** To be done **
In the lines below, swap every "magnifier" for "magnifying glass" and leave everything else unchanged.

** Records to use **
--- BEGIN ---

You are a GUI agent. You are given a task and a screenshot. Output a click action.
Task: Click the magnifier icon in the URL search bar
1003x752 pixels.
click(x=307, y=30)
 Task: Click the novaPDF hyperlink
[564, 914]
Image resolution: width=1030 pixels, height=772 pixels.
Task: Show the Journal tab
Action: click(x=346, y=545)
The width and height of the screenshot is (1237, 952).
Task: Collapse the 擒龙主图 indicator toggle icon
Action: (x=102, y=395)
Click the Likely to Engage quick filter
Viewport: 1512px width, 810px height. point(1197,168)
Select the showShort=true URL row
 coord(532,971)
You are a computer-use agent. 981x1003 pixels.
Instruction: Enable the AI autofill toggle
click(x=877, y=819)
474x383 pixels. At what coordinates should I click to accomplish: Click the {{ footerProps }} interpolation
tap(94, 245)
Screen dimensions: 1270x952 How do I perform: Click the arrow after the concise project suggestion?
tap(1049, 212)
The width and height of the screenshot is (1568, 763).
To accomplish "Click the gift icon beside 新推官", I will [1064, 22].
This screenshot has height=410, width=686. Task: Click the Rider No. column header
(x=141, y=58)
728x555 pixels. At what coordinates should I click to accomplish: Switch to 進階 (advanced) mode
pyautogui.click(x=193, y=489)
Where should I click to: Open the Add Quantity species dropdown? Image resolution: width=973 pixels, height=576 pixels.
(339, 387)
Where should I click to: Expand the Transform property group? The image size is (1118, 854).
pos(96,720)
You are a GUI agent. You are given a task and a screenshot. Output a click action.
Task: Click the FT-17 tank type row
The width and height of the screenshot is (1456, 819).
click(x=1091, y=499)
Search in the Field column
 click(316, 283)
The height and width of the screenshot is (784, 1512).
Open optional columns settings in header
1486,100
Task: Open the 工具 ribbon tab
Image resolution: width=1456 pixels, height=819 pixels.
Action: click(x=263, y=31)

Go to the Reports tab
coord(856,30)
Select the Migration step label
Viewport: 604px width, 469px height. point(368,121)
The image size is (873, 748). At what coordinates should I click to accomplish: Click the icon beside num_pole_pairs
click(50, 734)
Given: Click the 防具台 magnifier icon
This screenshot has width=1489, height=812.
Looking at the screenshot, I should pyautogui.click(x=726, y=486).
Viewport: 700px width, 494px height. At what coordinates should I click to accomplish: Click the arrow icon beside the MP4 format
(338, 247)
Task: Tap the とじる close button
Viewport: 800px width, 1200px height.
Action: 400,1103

--- END ---

** Answer to the task **
You are a GUI agent. You are given a task and a screenshot. Output a click action.
Task: Click the magnifying glass icon in the URL search bar
1003x752 pixels.
click(x=307, y=30)
 Task: Click the novaPDF hyperlink
[564, 914]
Image resolution: width=1030 pixels, height=772 pixels.
Task: Show the Journal tab
Action: click(x=346, y=545)
The width and height of the screenshot is (1237, 952).
Task: Collapse the 擒龙主图 indicator toggle icon
Action: (x=102, y=395)
Click the Likely to Engage quick filter
Viewport: 1512px width, 810px height. point(1197,168)
Select the showShort=true URL row
 coord(532,971)
You are a computer-use agent. 981x1003 pixels.
Instruction: Enable the AI autofill toggle
click(x=877, y=819)
474x383 pixels. At what coordinates should I click to accomplish: Click the {{ footerProps }} interpolation
tap(94, 245)
Screen dimensions: 1270x952 How do I perform: Click the arrow after the concise project suggestion?
tap(1049, 212)
The width and height of the screenshot is (1568, 763).
To accomplish "Click the gift icon beside 新推官", I will [1064, 22].
This screenshot has height=410, width=686. Task: Click the Rider No. column header
(x=141, y=58)
728x555 pixels. At what coordinates should I click to accomplish: Switch to 進階 (advanced) mode
pyautogui.click(x=193, y=489)
Where should I click to: Open the Add Quantity species dropdown? Image resolution: width=973 pixels, height=576 pixels.
(339, 387)
Where should I click to: Expand the Transform property group? The image size is (1118, 854).
pos(96,720)
You are a GUI agent. You are given a task and a screenshot. Output a click action.
Task: Click the FT-17 tank type row
The width and height of the screenshot is (1456, 819).
click(x=1091, y=499)
Search in the Field column
 click(316, 283)
The height and width of the screenshot is (784, 1512).
Open optional columns settings in header
1486,100
Task: Open the 工具 ribbon tab
Image resolution: width=1456 pixels, height=819 pixels.
Action: click(x=263, y=31)

Go to the Reports tab
coord(856,30)
Select the Migration step label
Viewport: 604px width, 469px height. point(368,121)
The image size is (873, 748). At what coordinates should I click to accomplish: Click the icon beside num_pole_pairs
click(50, 734)
Given: Click the 防具台 magnifying glass icon
This screenshot has width=1489, height=812.
Looking at the screenshot, I should pyautogui.click(x=726, y=486).
Viewport: 700px width, 494px height. At what coordinates should I click to accomplish: Click the arrow icon beside the MP4 format
(338, 247)
Task: Tap the とじる close button
Viewport: 800px width, 1200px height.
Action: 400,1103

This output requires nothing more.